Le conseil constitutionnel a annulé l’élection de Joël Aviragnet. En cause, des votes douteux et des signatures irrégulières mais également l’incroyable absence de liste d’émargement dans une commune.
Le PS vient de perdre son dernier siège en Haute-Garonne. C’est peut-être provisoire. Joël Aviragnet n’est plus député suite à l’annulation de son élection. Mais il est candidat à sa propre succession. Dans maximum 3 mois, probablement en février, une nouveau scrutin va être organisé. A peine le couperet tombé, Joël Aviragnet est reparti en campagne. Une campagne qui s’annonce intense.

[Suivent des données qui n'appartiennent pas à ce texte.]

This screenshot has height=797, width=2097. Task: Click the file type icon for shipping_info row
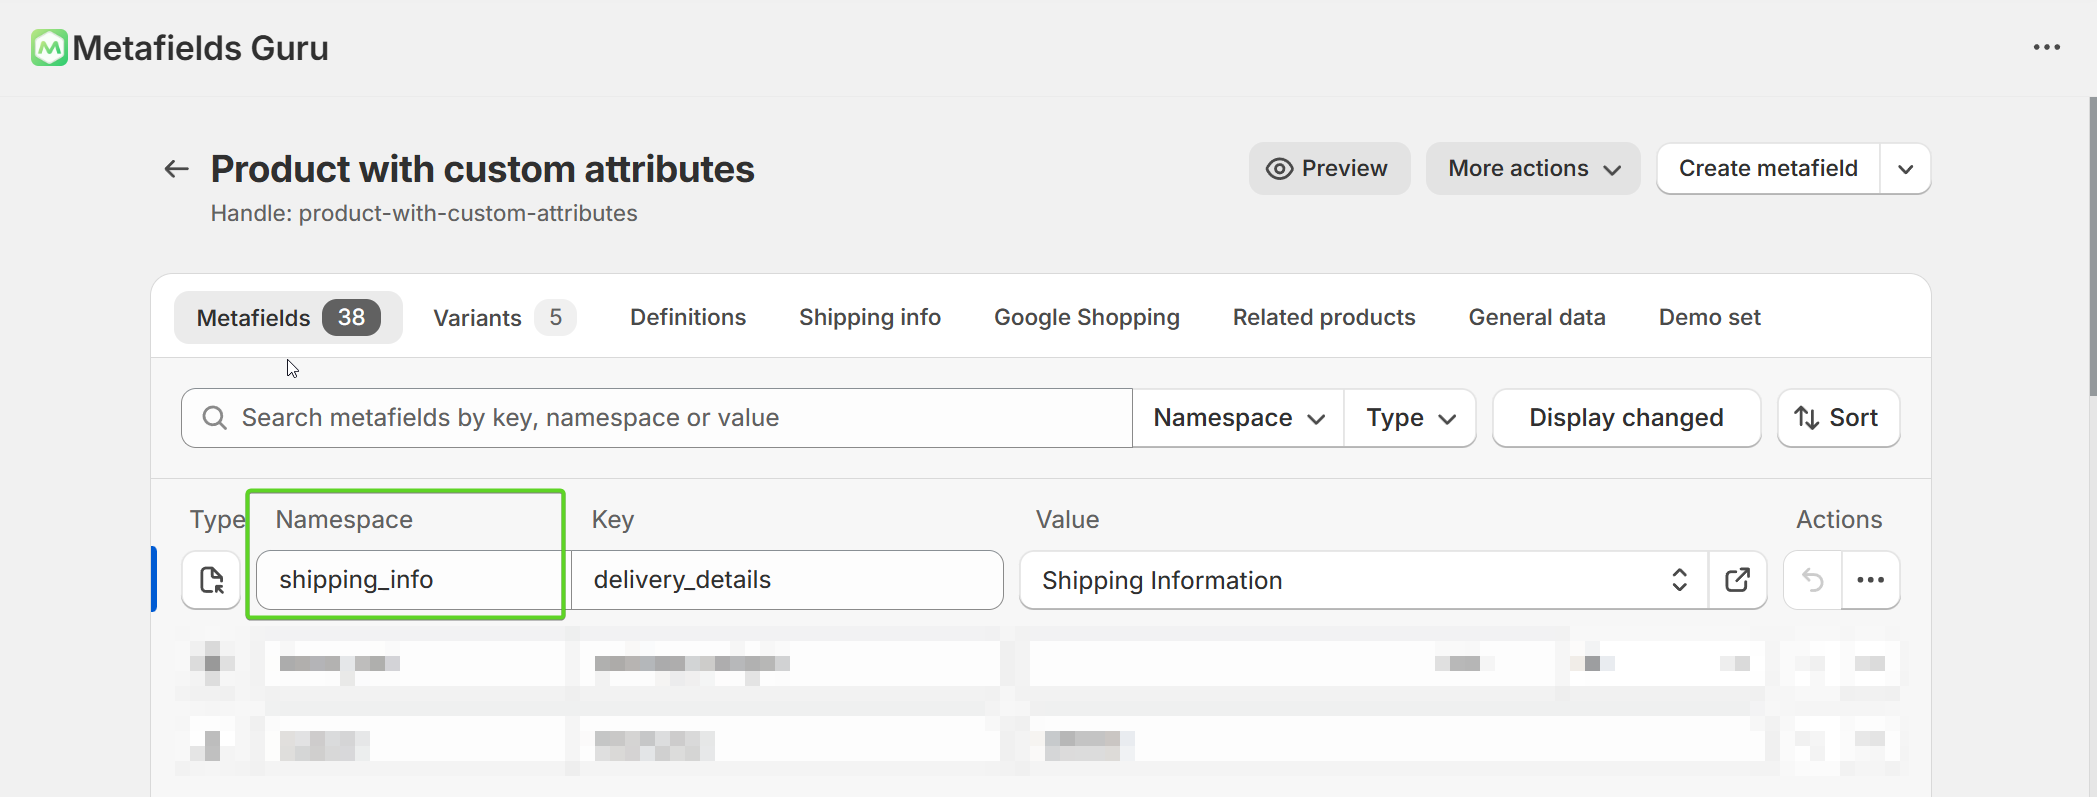tap(212, 580)
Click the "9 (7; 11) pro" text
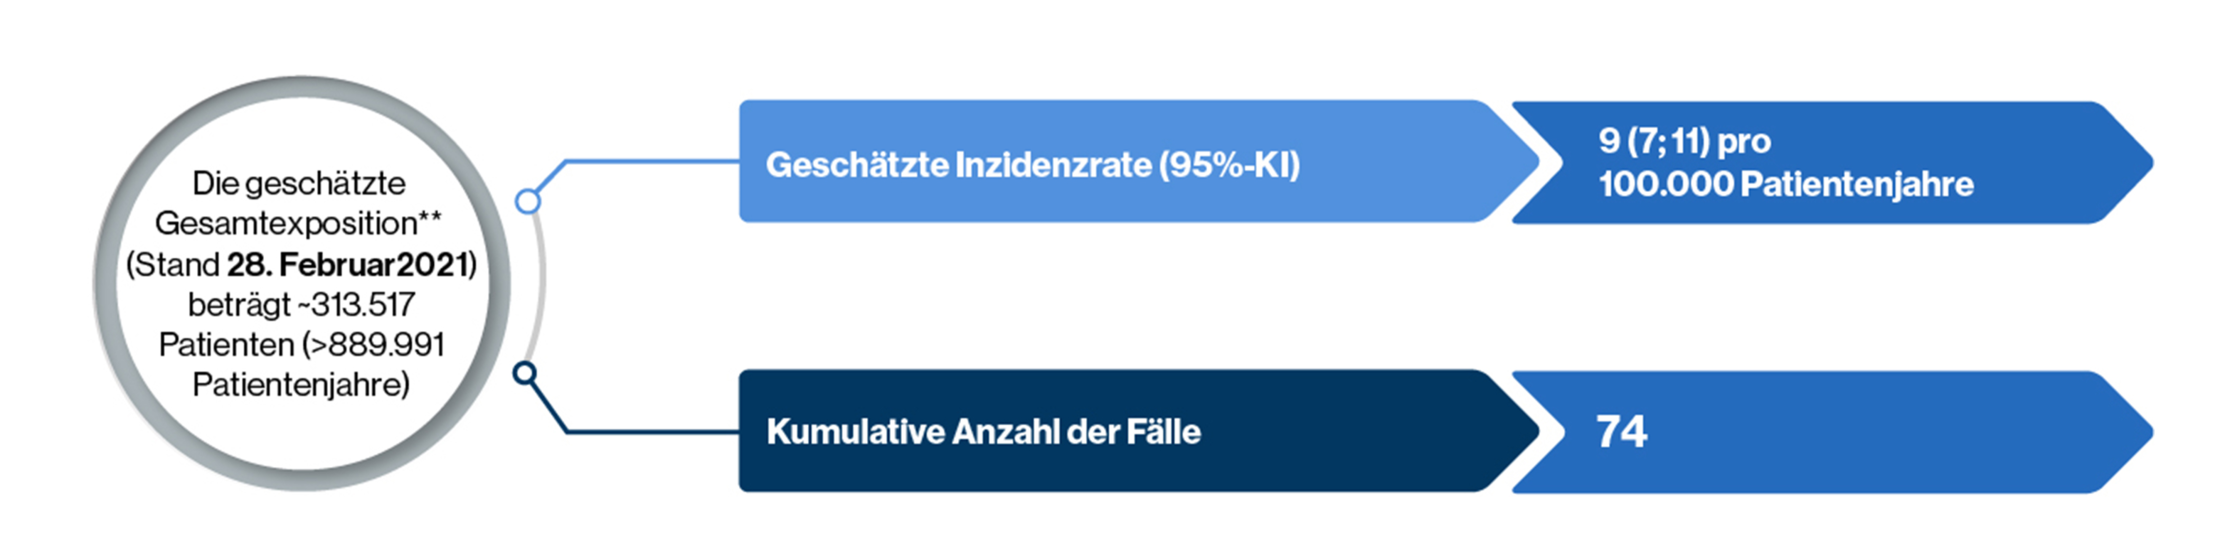 (x=1684, y=141)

Pour le PS la reconquête du siège perdu est une priorité absolue. La 8ème circonscription de la Haute-Garonne est la terre d’élection de la présidente socialiste de la Région Occitanie, Carole Delga. En juin dernier, pendant la campagne des législatives, le conseil départemental présidé par le PS et la fédération socialiste se sont fortement mobilisés. Après la décision du conseil constitutionnel et le choc d’une annulation de l’élection de Joël Aviragnet, l’appareil socialiste va, plus que jamais monter au front. Il s’agit de laver un véritable affront.
L’incroyable absence de liste d’émargement dans la commune de Gensac-de-Boulogne
En effet, la décision du conseil constitutionnel sanctionne l’incroyable « erreur » commise dans une commune. Une commune dont le maire (de gauche) est, comme l’atteste une vidéo en ligne sur le site de la municipalité, un proche de Joël Aviragnet. Le maire en question n’a pas transmis à la préfecture la liste d’émargement. Daniel Sabathé plaide sa bonne foi et récuse toute « tricherie ». Mais, pour le conseil constitutionnel, les faits sont les faits et le juge électoral en tire les conséquences juridiques.
Le bureau de vote de la commune de Gensac-de-Boulogne, dans lequel 124 électeurs sont inscrits et où 64 votes auraient été exprimés au second tour, n’avait pas transmis la liste d’émargement à la préfecture à l’issue du scrutin, mais seulement un document qualifié d’« interne » sur lequel les membres du bureau de vote relevaient les noms des électeurs ayant voté. Cette absence de production de la liste d’émargement rendait impossible le contrôle par le juge électoral de la régularité des opérations électorales, notamment la vérification du nombre de suffrages exprimés par rapport au nombre d’électeurs inscrits.
Le conseil constitutionnel n’a pas pu vérifier si les votes sur la commune sont réguliers. L’absence de liste d’émargement interdit de vérifier si les bulletins déposés dans l’urne ne sont pas plus nombreux que les signatures des votants. Autrement dit, le juge électoral n’est pas certain que les urnes n’ont pas été « bourrées ». Dans le doute, il « retire » les votes qui se déroulés à Gensac-de-Boulogne.
C’est cette « soustraction » qui coûte son siège à Joël Aviragnet. Sur l’ensemble de la circonscription, l’écart de voix entre le socialiste et son concurrent de La République En Marche, Michel Monsarrat est faible. Il est encore plus étroit après l’annulation des votes sur la commune de Gensac-de-Boulogne. D’autres irrégularités, dans d’autres bureaux de vote, sont soulevées par le conseil constitutionnel. Elles pèsent moins dans la balance. Mais elles existent. Des signatures sont déclarées irrégulières.
15 « vrais-faux » votes
Le conseil constitutionnel vise une disposition du Code Electoral et rappelle un principe :
Seule la signature personnelle d’un électeur est de nature à apporter la preuve de sa participation au scrutin
Le problème dans l’affaire Aviragnet est que des signatures sont déclarées irrégulières. Autrement dit, le juge électoral estime que 15 votes ne correspondent pas à de vrais votes puisque les signatures ne sont pas régulières. Un spécialiste de droit électoral estime que ce n’est pas forcément synonyme de fraude. Selon ce juriste, il est fréquent que des personnes changent leur signature. Mais, pour le conseil constitutionnel, il ressort de l’instruction du dossier que des électeurs ne vont pas voter alors que leur signature figure dans la liste d’émargement.
La décision du conseil constitutionnel est lourde de sens. Elle signifie que des signatures ont pu être falsifiées. Seule une enquête pénale pourrait préciser la réalité de cette fraude éventuelle. Il est, d’ailleurs, possible que le parquet décide d’ouvrir une enquête préliminaire. Le constitutionnel intervient en tant que juge électoral. Il se contente de relever un problème de signatures et de sanctionner une élection irrégulière.
Seule la justice pénale permettrait de lever les doutes.